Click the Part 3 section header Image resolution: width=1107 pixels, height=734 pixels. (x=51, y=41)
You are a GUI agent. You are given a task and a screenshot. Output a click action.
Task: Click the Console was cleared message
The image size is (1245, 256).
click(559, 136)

---

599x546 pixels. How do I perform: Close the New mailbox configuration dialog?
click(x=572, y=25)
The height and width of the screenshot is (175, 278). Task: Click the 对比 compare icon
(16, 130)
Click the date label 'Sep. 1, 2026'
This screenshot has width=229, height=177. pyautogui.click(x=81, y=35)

--

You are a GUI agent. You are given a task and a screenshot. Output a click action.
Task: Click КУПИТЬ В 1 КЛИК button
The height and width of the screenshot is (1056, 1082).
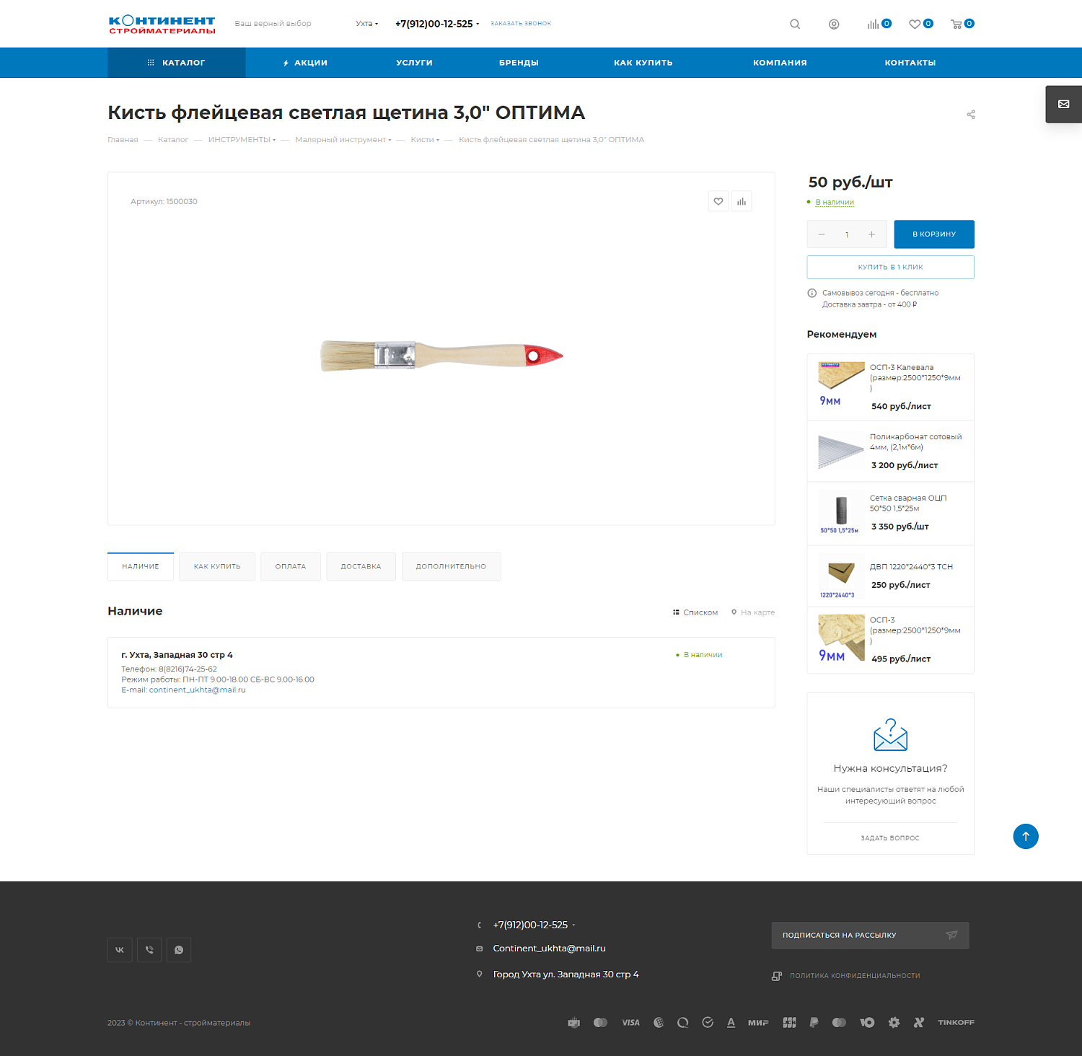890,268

* [Task to complete]: Could you set down, exactly as written, the lines above between the one holding "Click the Part" and the one holding "Task: Click the Console was cleared message", inclusive, and nothing more?

* [Response to the exercise]:
Click the Part 3 section header Image resolution: width=1107 pixels, height=734 pixels. (x=51, y=41)
You are a GUI agent. You are given a task and a screenshot. Output a click action.
Task: Click the Console was cleared message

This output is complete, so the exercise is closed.